La mediocridad -que en algunas oficinas y entidades públicas de nuestro país es lo que predomina- tiene varias formas de enraizarse y mantener su yugo sobre el espíritu de los trabajadores.
Una de ellas es tratar de aplastar y sacar del sistema a todo aquel trabajador nuevo que tenga verdaderas intenciones de hacer las cosas bien.
Muchas veces, en una organización carcomida por la mediocridad, la vagancia y el "poco me importa", llegan nuevos elementos, que sin el beneficio de ser jefes, intentan desde su limitada posición establecer cierto orden en el trabajo y apartarse de la corrupción.
Inmediatamente esta gente que solo quiere hacer su trabajo y hacerlo bien, es tildado de antisocial y de sapo.
Su sola presencia es una amenaza para ese grupejo de malos empleados que durante mucho tiempo se han dedicado a vagabundear y abusar de los recursos de la entidad.

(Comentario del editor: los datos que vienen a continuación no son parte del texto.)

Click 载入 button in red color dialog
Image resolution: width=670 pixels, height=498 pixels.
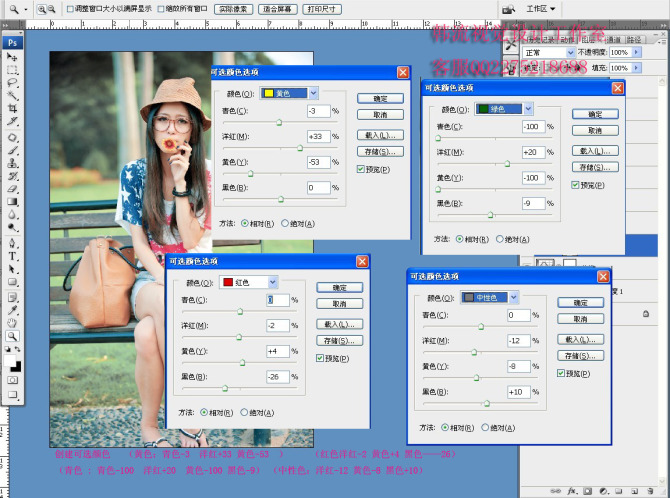click(x=340, y=324)
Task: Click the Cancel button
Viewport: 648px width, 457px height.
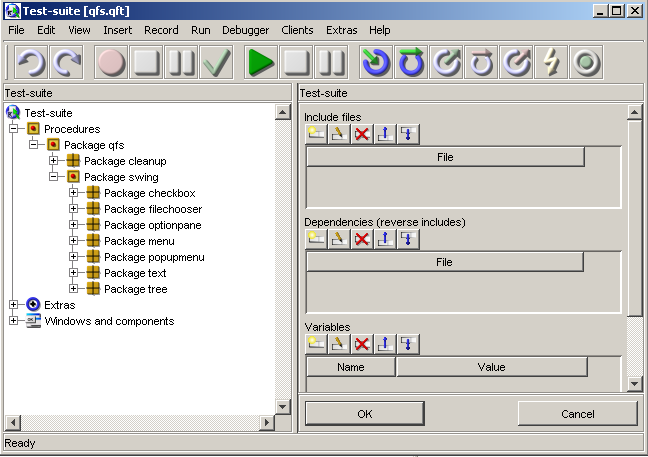Action: 577,414
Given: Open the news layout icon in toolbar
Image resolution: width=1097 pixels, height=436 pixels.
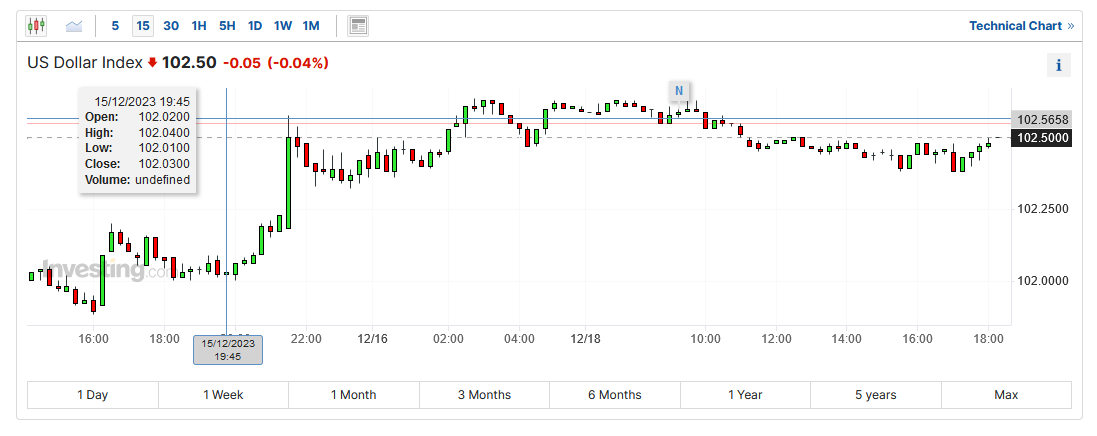Looking at the screenshot, I should (358, 26).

Si se dan ocasiones en que las "roscas" de empresas privadas e instituciones del gobierno conspiran para sacar del camino a un jefe nuevo que quiere acabar con el relajo, ¿cómo no van a atreverse a intimidar a este tipo nuevo que se atreve a decirles que están haciendo las cosas mal?
De inmediato comienzan las conspiraciones, los comentarios maliciosos, las mentiras, las zancadillas, las "cáscaras de guineo"; todo para causarle problemas al pobre nuevo empleado, que lo único que quería en primer lugar era cumpliri con su deber. ¿Por qué esto es un pecado para mucha gente?
La respuesta es simple: porque cuando no había nadie que se esmerara, era más fácil pasar agachado. La eficiencia de uno pone en evidencia la mediocridad de muchos, y aunque ese único trabajador no se meta con nadie, su sola presencia se convierte en una amenaza para los vagos y corruptos.